Figure 6.

ARTO enhances angiogenesis through the Akt or P38 signaling pathway. (a,b) Wounded sections were stained with CD31, and a quantitative analysis of CD31 level was conducted. (c) Western blot analysis of the skin showed that CD31 level was increased in the ARTO-treated wounds on day 15 after wounding. (d) Immunohistochemistry was performed to identify CD31 and PCNA (arrows) in wounds on day 15. (e,f) MTT, crystal violet staining, and BrdU incorporation assays were used to measure cell viability and proliferation. The levels of Akt (g), ERK (h), P38 (i), and JNK (j) were determined by western blot analysis.

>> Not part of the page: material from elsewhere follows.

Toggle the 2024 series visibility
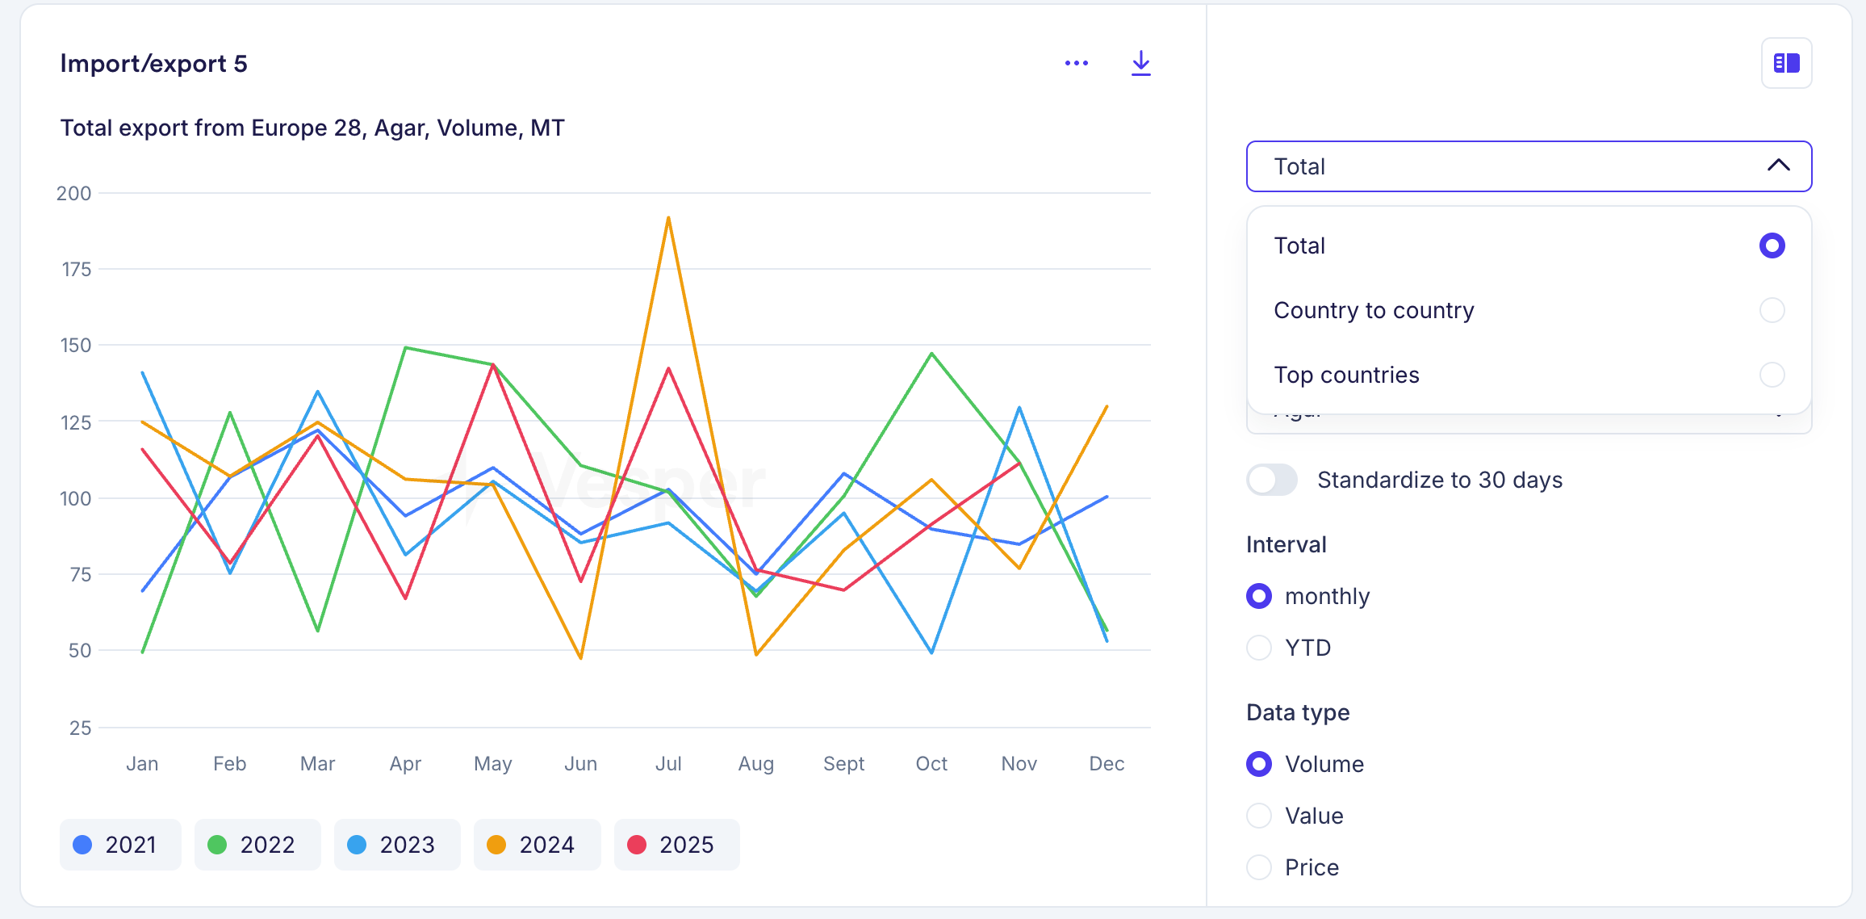 click(536, 844)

HUVECs were pre-treated with Akt or MAPK inhibitors for 1 h and then incubated with ARTO for 24 h. (k) Crystal violet staining was performed. (l) Tube formation and tube length were examined by a Matrigel assay. Confocal image of a tube stained for CD31 (green) and cell nuclei (DAPI, blue). The asterisk indicates the lumen of the tube. (m) There was co-localization between CD31 and phosphorylated Akt or P38 in the wounds on day 15. The data are shown as the means ± S.D. N = 3–6 wounds/group and *P < 0.05.